# Finding Connected Components

In [None]:
import numpy as np
import matplotlib.pyplot as plt
import imageio.v3 as iio
from skimage import color, filters, measure
import os


In [None]:
def connected_components(
    filename,
    sigma = 1.0,
    thresh = 0.5,
    neighborhood = 2,
):

    image = iio.imread(filename)
    gray_image = color.rgb2gray(image)
    blurred_image = filters.gaussian(gray_image, sigma)
    binary_mask = blurred_image < thresh
    labeled_image, n_objects = measure.label(binary_mask, connectivity=neighborhood, return_num=True)
    
    return labeled_image, n_objects

In [None]:
# data_dir should be matched to your local data directory relative to notebook
data_dir = '../../data/'
file = os.path.join(data_dir, 'shapes-01.jpg')

image = iio.imread(file)
plt.imshow(image)

In [None]:

labeled_im, count = connected_components(file, 2, 0.9)
colored_label_im = color.label2rgb(labeled_im, bg_label=0)
print(count)
plt.imshow(colored_label_im)

## Exercise:

  1. Using the `connected_components` function, find two ways of outputting the number of objects found.
  2. Does this number correspond with your expectation? Why/why not?
  3. Play around with the `sigma` and `thresh` parameters.  
    a. How do these parameters influence the number of objects found?  
    b. OPTIONAL: Can you find a set of parameters that will give you the expected number of objects?


# Morphometrics

Morphometrics is concerned with the quantitative analysis of objects and considers properties such as size and shape. For the example of the images with the shapes, our intuition tells us that the objects should be of a certain size or area. So we could use a minimum area as a criterion for when an object should be detected. To apply such a criterion, we need a way to calculate the area of objects found by connected components. Recall how we determined the root mass in the Thresholding episode by counting the pixels in the binary mask. But here we want to calculate the area of several objects in the labeled image. The skimage library provides the function skimage.measure.regionprops to measure the properties of labeled regions. It returns a list of RegionProperties that describe each connected region in the images. The properties can be accessed using the attributes of the RegionProperties data type. Here we will use the properties "area" and "label". You can explore the skimage documentation to learn about other properties available.
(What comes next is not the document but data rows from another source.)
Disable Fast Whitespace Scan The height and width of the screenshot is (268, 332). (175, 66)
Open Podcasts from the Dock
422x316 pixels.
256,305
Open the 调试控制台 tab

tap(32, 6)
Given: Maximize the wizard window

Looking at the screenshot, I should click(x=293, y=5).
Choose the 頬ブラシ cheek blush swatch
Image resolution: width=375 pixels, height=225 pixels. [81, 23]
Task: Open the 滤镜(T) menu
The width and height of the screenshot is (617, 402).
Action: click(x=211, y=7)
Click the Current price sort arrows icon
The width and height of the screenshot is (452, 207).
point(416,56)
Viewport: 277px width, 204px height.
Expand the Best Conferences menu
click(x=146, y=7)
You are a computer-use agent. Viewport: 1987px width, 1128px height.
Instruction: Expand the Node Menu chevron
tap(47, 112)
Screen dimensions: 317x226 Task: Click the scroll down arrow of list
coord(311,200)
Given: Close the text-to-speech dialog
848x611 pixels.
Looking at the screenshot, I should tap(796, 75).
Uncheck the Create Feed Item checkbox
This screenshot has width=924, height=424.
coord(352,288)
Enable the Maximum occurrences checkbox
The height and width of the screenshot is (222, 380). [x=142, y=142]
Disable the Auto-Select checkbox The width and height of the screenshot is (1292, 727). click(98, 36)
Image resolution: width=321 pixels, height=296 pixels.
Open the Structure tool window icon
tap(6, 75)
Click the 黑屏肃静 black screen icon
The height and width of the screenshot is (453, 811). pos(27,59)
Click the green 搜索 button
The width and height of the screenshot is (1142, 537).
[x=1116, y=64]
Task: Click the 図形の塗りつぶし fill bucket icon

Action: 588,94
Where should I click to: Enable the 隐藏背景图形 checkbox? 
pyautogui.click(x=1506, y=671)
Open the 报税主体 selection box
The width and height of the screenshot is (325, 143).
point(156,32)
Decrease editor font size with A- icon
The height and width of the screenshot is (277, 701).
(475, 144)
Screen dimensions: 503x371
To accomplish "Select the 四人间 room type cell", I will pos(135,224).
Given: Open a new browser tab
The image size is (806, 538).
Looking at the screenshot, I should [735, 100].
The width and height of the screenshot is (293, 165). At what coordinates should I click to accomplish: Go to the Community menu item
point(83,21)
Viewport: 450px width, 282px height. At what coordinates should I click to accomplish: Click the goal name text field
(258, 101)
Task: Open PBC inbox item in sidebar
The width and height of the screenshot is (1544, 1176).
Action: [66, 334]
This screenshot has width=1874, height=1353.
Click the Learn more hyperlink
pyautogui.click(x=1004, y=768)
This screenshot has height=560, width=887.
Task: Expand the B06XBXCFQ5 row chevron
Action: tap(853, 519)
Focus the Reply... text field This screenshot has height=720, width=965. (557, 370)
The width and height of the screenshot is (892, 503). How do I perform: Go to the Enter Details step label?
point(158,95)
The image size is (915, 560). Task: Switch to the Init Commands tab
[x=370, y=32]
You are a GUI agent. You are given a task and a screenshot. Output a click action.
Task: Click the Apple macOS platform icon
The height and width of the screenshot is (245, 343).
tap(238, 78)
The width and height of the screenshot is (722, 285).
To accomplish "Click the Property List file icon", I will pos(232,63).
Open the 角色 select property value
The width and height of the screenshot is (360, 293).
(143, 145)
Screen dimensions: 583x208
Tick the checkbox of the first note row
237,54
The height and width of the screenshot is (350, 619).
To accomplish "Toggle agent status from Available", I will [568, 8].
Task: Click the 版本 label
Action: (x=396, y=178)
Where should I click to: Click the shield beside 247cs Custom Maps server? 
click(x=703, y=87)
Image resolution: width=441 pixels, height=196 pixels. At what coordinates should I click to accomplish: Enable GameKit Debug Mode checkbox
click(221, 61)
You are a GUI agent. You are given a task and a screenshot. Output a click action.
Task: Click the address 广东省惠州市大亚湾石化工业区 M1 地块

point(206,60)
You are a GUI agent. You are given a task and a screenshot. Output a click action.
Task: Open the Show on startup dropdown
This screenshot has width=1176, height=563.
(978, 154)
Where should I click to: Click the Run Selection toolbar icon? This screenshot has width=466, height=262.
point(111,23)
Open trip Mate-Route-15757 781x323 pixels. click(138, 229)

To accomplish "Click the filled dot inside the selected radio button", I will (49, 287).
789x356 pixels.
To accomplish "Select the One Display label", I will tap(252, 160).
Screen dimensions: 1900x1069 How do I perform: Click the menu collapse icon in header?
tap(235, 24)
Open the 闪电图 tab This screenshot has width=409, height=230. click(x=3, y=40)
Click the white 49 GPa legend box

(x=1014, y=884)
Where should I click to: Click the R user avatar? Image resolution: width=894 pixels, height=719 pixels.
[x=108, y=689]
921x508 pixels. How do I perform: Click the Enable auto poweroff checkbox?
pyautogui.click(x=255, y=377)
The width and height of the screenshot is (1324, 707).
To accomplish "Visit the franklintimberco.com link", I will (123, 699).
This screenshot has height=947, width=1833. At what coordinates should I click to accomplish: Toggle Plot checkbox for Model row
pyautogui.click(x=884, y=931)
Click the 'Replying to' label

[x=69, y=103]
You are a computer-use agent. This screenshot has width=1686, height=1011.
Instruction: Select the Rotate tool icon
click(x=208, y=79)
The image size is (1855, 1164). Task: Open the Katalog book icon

We can get a list of areas of the labeled objects as follows:

In [None]:

roi_list = measure.regionprops(labeled_im, )

def get_object_areas(roi_list):
    return [roi.area for roi in roi_list]

areas = get_object_areas(roi_list)
areas

In [None]:
fig, ax = plt.subplots()
plt.hist(areas)
plt.ticklabel_format(axis='x', style='sci', scilimits=(4,4))
plt.xlabel('Area (pixels)')
plt.ylabel('Number of objects')



In [None]:
min_area = 5e4
large_rois = [roi for roi in roi_list if roi.area > min_area]
get_object_areas(large_rois)


## Exercise:

Adjust the `connected_components` function so that it allows `min_area` as an input argument, and only outputs regions above this minimum.

HINT: check out the [skimage.morphology](https://scikit-image.org/docs/stable/api/skimage.morphology.html) library.